Jay Lauf, The Atlantic’s publisher, swears he doesn’t hate banner ads. The thing is, he thinks most are a waste of space for all involved.
“I would love to eliminate banners because I think most of them don’t work,” said Lauf, who also has some experience as a journalist. “There’s a need for scalable solution for certain advertisers. What I’m advocating is more relevant, engaging content.”
The Atlantic, the venerable 155-year-old publication, is doubling down on its approach to the new wave of digital advertising: native ads. Launched three years ago, Native Solutions creates ad programs that have the look and feel of The Atlantic’s content. The goal: help brands create and distribute engaging content by making the ads linkable, sharable and discoverable. For example, take a look at the work it did with Porsche on the image-heavy sponsored post, “Where Design Meets Technology,” which was shared 139 times on Facebook and 80 times on Twitter.
The Native Solutions programs has been so successful that it now accounts for half of digital ad revenue, which is up over 50 percent so far this year.
“A lot of people worry about crossing editorial and advertising lines, but I think it respects readers more,” Lauf said. “It’s saying, ‘You know what you’re interested in.’ It’s more respectful of the reader that way.”
Media companies are scrambling to find the most advertising dollars they can and are realizing that traditional banners aren’t solely doing the job. Lauf sees the writing on the wall, and while he’s quick to say that banners aren’t dying, he acknowledges the ineffectiveness of banners. He’s not alone. BuzzFeed, Gawker, Forbes and the Huffington Post all offer content-based ad formats. These moves go hand in glove with the clamor among brands for content creation.
“I think we occupy an interesting place between the innovation and new thinking that a BuzzFeed brings to equation, but the analogue Atlantic’s level of sophistication,” Lauf said. “We’re still having that same high-level conversation, but the more edgy thinking of a BuzzFeed.”
Like BuzzFeed, Lauf has a 15-person creative team that helps brands create content and develop distribution strategies.
The Atlantic says its advertisers are seeing greater engagement and results through native ads. It boasts of click-through rates up 300 to 400 percent compared to typical advertising creative, as well as a 300 to 500 percent engagement lift, in terms of comments, Facebook likes and tweets compared to non-Native Solutions programs.
Of course, the big problem with a native-type format is that it’s not scalable for brands. The Web is premised on a create-once-run-everywhere necessity thanks to its intense fragmentation. Creating custom content for The Atlantic is one thing, but then to do custom content on another site, with different formats, is another.

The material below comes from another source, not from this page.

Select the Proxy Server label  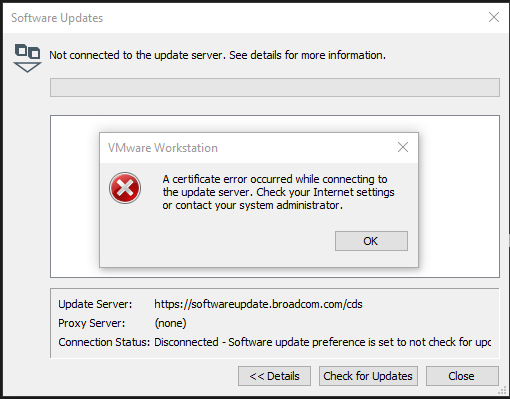pos(91,323)
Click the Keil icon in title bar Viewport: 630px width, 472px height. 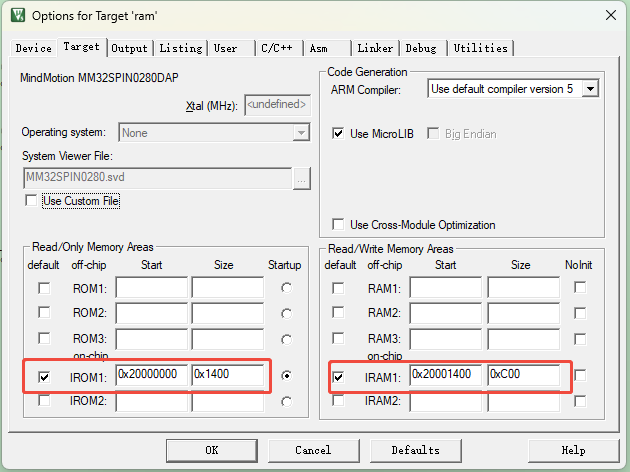tap(17, 16)
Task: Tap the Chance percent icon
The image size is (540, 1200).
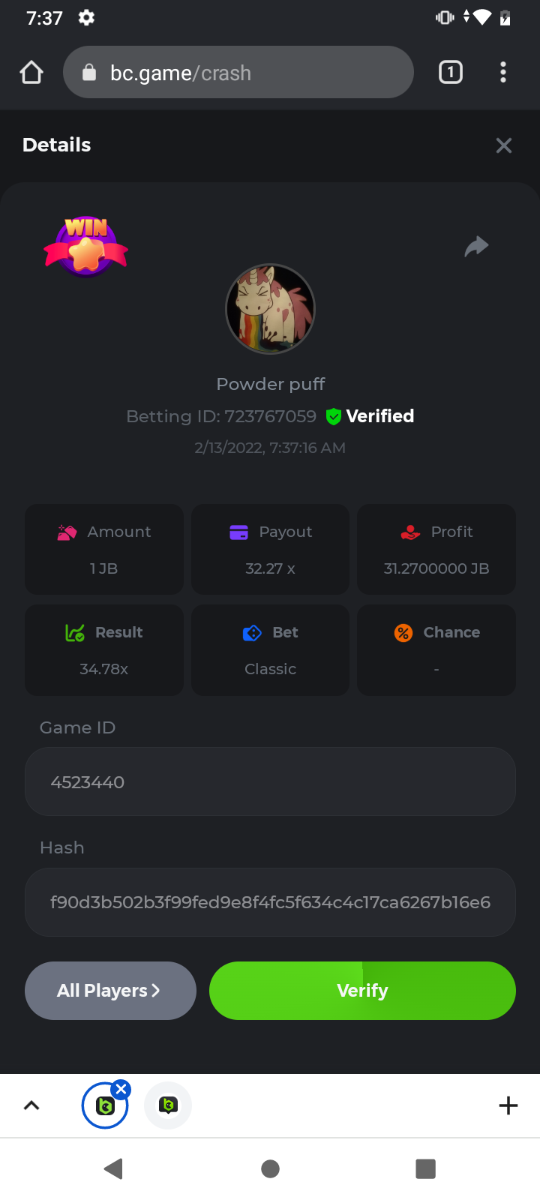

Fidelity Investments is working with The Atlantic to find what Fidelity’s best assets are to tell its story. Fidelity, which uses its own in-house creative services team to create content, has a couple of campaigns on The Atlantic — one’s a video and accompanying infographic, the other is a series of pictures. Each is a branding mechanism, tying back to the financial company’s “Thinking Big” campaign.
“What we find is that when you’re in that content, you get far superior click-through rates,” said Jim Speros, Fidelity’s chief marketing officer. “We’ve seen three to five times as high.”
Lauf believes traditional IAB advertising has its place and can do well if the creative is strong. But other types of ad formats can have more power, and publishers should “migrate to them as the marketplace demands.” From The Atlantic’s view, the marketplace is screaming for something that can attract brand dollars. Its response? Quartz, a mobile native publication that runs exclusively with Native Solutions, at least at the outset according to Lauf.
“The beauty of the open Web is that it doesn’t have to sit trapped on your screen and you can pass it along,” Lauf said. “If we can change habits to pass ads along, and users become more engaged, it will foster a virtuous cycle where advertisers will work harder to provide relevant valuable information to my audience. It’s good for everybody.”